* WHAT YOU NEED TO DO
Every record that follows should be output exactly as it is given.

(Stored entries)

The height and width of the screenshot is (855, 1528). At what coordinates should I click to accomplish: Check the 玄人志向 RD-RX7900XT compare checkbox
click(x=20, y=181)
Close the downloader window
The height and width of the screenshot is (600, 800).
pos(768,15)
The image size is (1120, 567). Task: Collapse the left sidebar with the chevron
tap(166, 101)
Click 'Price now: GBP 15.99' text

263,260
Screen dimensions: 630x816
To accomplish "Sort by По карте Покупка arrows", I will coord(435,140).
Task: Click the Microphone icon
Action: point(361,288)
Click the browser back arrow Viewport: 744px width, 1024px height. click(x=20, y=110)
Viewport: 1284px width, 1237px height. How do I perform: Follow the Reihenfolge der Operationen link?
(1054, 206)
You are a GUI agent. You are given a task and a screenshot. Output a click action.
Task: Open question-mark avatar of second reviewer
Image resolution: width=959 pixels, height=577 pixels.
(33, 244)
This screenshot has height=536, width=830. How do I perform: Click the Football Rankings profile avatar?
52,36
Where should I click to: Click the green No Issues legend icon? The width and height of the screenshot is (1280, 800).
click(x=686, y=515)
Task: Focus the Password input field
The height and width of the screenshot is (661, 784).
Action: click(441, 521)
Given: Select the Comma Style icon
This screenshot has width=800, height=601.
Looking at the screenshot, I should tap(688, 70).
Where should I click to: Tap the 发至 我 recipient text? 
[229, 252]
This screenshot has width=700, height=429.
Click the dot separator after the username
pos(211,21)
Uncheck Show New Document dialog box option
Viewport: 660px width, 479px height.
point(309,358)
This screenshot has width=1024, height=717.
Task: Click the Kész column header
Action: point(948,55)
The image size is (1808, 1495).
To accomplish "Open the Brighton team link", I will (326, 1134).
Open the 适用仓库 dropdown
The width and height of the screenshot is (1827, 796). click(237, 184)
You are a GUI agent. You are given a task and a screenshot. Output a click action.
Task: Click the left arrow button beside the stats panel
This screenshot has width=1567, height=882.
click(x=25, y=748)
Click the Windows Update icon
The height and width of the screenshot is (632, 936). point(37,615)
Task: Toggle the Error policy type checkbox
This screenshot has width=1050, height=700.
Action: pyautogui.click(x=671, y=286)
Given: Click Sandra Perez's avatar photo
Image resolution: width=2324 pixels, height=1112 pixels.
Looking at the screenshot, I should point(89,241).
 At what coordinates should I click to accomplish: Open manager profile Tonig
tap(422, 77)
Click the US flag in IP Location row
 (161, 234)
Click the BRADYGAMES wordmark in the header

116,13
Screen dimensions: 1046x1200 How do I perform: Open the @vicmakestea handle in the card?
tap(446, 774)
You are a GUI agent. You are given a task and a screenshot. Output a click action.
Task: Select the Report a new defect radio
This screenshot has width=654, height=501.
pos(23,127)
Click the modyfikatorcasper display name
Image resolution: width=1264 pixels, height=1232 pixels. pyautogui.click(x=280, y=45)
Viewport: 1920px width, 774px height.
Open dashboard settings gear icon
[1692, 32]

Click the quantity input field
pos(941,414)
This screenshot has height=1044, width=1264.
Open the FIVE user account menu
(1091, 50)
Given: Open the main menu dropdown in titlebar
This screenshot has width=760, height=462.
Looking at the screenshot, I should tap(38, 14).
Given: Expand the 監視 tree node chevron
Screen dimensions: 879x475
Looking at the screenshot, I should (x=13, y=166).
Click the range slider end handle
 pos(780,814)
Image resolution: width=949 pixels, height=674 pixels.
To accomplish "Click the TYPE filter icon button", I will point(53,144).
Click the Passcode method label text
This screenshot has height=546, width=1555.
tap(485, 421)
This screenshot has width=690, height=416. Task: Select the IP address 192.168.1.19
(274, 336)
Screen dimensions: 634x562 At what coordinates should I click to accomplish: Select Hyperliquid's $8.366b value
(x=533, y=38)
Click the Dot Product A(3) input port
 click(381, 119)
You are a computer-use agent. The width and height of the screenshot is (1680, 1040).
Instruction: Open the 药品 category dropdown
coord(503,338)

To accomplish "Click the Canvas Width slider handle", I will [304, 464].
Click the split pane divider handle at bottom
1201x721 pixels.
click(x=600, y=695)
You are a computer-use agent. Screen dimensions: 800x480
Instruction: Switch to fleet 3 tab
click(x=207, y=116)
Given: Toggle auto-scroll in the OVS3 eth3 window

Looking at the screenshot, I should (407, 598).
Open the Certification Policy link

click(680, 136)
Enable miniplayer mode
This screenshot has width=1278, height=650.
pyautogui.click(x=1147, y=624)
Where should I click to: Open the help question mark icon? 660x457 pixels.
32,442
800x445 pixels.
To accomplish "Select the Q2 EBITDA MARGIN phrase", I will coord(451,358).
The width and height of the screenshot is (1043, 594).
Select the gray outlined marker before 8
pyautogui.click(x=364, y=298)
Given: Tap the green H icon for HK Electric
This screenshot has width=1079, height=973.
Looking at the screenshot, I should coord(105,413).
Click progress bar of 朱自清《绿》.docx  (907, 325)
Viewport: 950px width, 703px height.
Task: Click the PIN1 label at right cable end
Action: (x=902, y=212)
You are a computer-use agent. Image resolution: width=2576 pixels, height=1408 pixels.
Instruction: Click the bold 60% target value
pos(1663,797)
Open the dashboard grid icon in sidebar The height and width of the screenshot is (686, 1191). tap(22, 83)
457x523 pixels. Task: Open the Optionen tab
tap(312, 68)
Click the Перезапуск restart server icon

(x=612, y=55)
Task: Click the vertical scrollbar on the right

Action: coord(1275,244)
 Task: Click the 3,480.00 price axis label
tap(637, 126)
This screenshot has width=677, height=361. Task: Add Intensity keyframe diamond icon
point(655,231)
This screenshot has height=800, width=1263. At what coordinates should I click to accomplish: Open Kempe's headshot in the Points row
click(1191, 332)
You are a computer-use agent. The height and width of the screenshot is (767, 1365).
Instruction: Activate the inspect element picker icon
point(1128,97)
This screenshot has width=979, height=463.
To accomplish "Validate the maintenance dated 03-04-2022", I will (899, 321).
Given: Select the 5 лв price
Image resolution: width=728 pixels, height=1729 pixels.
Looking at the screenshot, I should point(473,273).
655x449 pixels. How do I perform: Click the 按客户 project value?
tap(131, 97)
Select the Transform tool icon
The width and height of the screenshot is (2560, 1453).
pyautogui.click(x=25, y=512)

* SOLUTION
The height and width of the screenshot is (855, 1528). At what coordinates should I click to accomplish: Check the 玄人志向 RD-RX7900XT compare checkbox
click(x=20, y=181)
Close the downloader window
The height and width of the screenshot is (600, 800).
pos(768,15)
The image size is (1120, 567). Task: Collapse the left sidebar with the chevron
tap(166, 101)
Click 'Price now: GBP 15.99' text

263,260
Screen dimensions: 630x816
To accomplish "Sort by По карте Покупка arrows", I will coord(435,140).
Task: Click the Microphone icon
Action: point(361,288)
Click the browser back arrow Viewport: 744px width, 1024px height. click(x=20, y=110)
Viewport: 1284px width, 1237px height. How do I perform: Follow the Reihenfolge der Operationen link?
(1054, 206)
You are a GUI agent. You are given a task and a screenshot. Output a click action.
Task: Open question-mark avatar of second reviewer
Image resolution: width=959 pixels, height=577 pixels.
(33, 244)
This screenshot has height=536, width=830. How do I perform: Click the Football Rankings profile avatar?
52,36
Where should I click to: Click the green No Issues legend icon? The width and height of the screenshot is (1280, 800).
click(x=686, y=515)
Task: Focus the Password input field
The height and width of the screenshot is (661, 784).
Action: click(441, 521)
Given: Select the Comma Style icon
This screenshot has width=800, height=601.
Looking at the screenshot, I should tap(688, 70).
Where should I click to: Tap the 发至 我 recipient text? 
[229, 252]
This screenshot has width=700, height=429.
Click the dot separator after the username
pos(211,21)
Uncheck Show New Document dialog box option
Viewport: 660px width, 479px height.
point(309,358)
This screenshot has width=1024, height=717.
Task: Click the Kész column header
Action: point(948,55)
The image size is (1808, 1495).
To accomplish "Open the Brighton team link", I will (326, 1134).
Open the 适用仓库 dropdown
The width and height of the screenshot is (1827, 796). click(237, 184)
You are a GUI agent. You are given a task and a screenshot. Output a click action.
Task: Click the left arrow button beside the stats panel
This screenshot has width=1567, height=882.
click(x=25, y=748)
Click the Windows Update icon
The height and width of the screenshot is (632, 936). point(37,615)
Task: Toggle the Error policy type checkbox
This screenshot has width=1050, height=700.
Action: pyautogui.click(x=671, y=286)
Given: Click Sandra Perez's avatar photo
Image resolution: width=2324 pixels, height=1112 pixels.
Looking at the screenshot, I should point(89,241).
 At what coordinates should I click to accomplish: Open manager profile Tonig
tap(422, 77)
Click the US flag in IP Location row
 (161, 234)
Click the BRADYGAMES wordmark in the header

116,13
Screen dimensions: 1046x1200 How do I perform: Open the @vicmakestea handle in the card?
tap(446, 774)
You are a GUI agent. You are given a task and a screenshot. Output a click action.
Task: Select the Report a new defect radio
This screenshot has width=654, height=501.
pos(23,127)
Click the modyfikatorcasper display name
Image resolution: width=1264 pixels, height=1232 pixels. pyautogui.click(x=280, y=45)
Viewport: 1920px width, 774px height.
Open dashboard settings gear icon
[1692, 32]

Click the quantity input field
pos(941,414)
This screenshot has height=1044, width=1264.
Open the FIVE user account menu
(1091, 50)
Given: Open the main menu dropdown in titlebar
This screenshot has width=760, height=462.
Looking at the screenshot, I should tap(38, 14).
Given: Expand the 監視 tree node chevron
Screen dimensions: 879x475
Looking at the screenshot, I should (x=13, y=166).
Click the range slider end handle
 pos(780,814)
Image resolution: width=949 pixels, height=674 pixels.
To accomplish "Click the TYPE filter icon button", I will point(53,144).
Click the Passcode method label text
This screenshot has height=546, width=1555.
tap(485, 421)
This screenshot has width=690, height=416. Task: Select the IP address 192.168.1.19
(274, 336)
Screen dimensions: 634x562 At what coordinates should I click to accomplish: Select Hyperliquid's $8.366b value
(x=533, y=38)
Click the Dot Product A(3) input port
 click(381, 119)
You are a computer-use agent. The width and height of the screenshot is (1680, 1040).
Instruction: Open the 药品 category dropdown
coord(503,338)

To accomplish "Click the Canvas Width slider handle", I will [304, 464].
Click the split pane divider handle at bottom
1201x721 pixels.
click(x=600, y=695)
You are a computer-use agent. Screen dimensions: 800x480
Instruction: Switch to fleet 3 tab
click(x=207, y=116)
Given: Toggle auto-scroll in the OVS3 eth3 window

Looking at the screenshot, I should (407, 598).
Open the Certification Policy link

click(680, 136)
Enable miniplayer mode
This screenshot has width=1278, height=650.
pyautogui.click(x=1147, y=624)
Where should I click to: Open the help question mark icon? 660x457 pixels.
32,442
800x445 pixels.
To accomplish "Select the Q2 EBITDA MARGIN phrase", I will coord(451,358).
The width and height of the screenshot is (1043, 594).
Select the gray outlined marker before 8
pyautogui.click(x=364, y=298)
Given: Tap the green H icon for HK Electric
This screenshot has width=1079, height=973.
Looking at the screenshot, I should coord(105,413).
Click progress bar of 朱自清《绿》.docx  (907, 325)
Viewport: 950px width, 703px height.
Task: Click the PIN1 label at right cable end
Action: (x=902, y=212)
You are a computer-use agent. Image resolution: width=2576 pixels, height=1408 pixels.
Instruction: Click the bold 60% target value
pos(1663,797)
Open the dashboard grid icon in sidebar The height and width of the screenshot is (686, 1191). tap(22, 83)
457x523 pixels. Task: Open the Optionen tab
tap(312, 68)
Click the Перезапуск restart server icon

(x=612, y=55)
Task: Click the vertical scrollbar on the right

Action: coord(1275,244)
 Task: Click the 3,480.00 price axis label
tap(637, 126)
This screenshot has width=677, height=361. Task: Add Intensity keyframe diamond icon
point(655,231)
This screenshot has height=800, width=1263. At what coordinates should I click to accomplish: Open Kempe's headshot in the Points row
click(1191, 332)
You are a computer-use agent. The height and width of the screenshot is (767, 1365).
Instruction: Activate the inspect element picker icon
point(1128,97)
This screenshot has width=979, height=463.
To accomplish "Validate the maintenance dated 03-04-2022", I will (899, 321).
Given: Select the 5 лв price
Image resolution: width=728 pixels, height=1729 pixels.
Looking at the screenshot, I should point(473,273).
655x449 pixels. How do I perform: Click the 按客户 project value?
tap(131, 97)
Select the Transform tool icon
The width and height of the screenshot is (2560, 1453).
pyautogui.click(x=25, y=512)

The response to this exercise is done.